Prove $\mu^*(A)=\nu(A)$ if there exists a cover $A\subset \cup_{n\geq1} B_n$ and $\mu^*(B_n)<\infty \;\forall n\geq 1$ Given $\mu : \mathscr{H} \to \mathbb{R}$ a pre-measure on $\mathscr{H}\subset X$ a semiring and $\mu^*$ the outer measure defined by $\mu$, $\mathscr{A}=\sigma(\mathscr{H})$ and $\nu$ a measure such that $\nu|_\mathscr{H}=\mu$, I want to show that
If for $A\in\mathscr{A}$ there exist $B_n\subset X$ such that $A\subset\cup_{n\geq 1}B_n$ and $\mu^*(B_n)<\infty$ for all $n\geq 1$, then $\mu^*(A)=\nu(A)$.
My attempt: I have already proven that $\mu^*(A)=\nu(A)$ for all $A\in\mathscr{A}$ that satisfy $\mu^*(A)<\infty$ but I am struggling to prove that this holds.
(Original title edited)
 A: Lemma: If $B \subseteq X$  and $\mu^*(B) < \infty$, then there is $C \in \mathscr{A}=\sigma(\mathscr{H})$, such that $B \subseteq C$ and  $\mu^*(C)=\mu^*(B)$.

+ + + + + + +

Rewrite the paragraph of the outer measure thread that begins "My attempt:" in shorter form, keeping its main facts. Rely only on the outer measure thread above for what follows.

### Source material
+ + + + + + +

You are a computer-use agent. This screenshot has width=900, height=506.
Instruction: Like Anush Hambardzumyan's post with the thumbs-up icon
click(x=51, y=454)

+ + + + + + +

### Exercise response
The asker has already shown that $\mu^*(A)=\nu(A)$ for every $A\in\mathscr{A}$ with $\mu^*(A)<\infty$, but is having trouble proving the stated claim.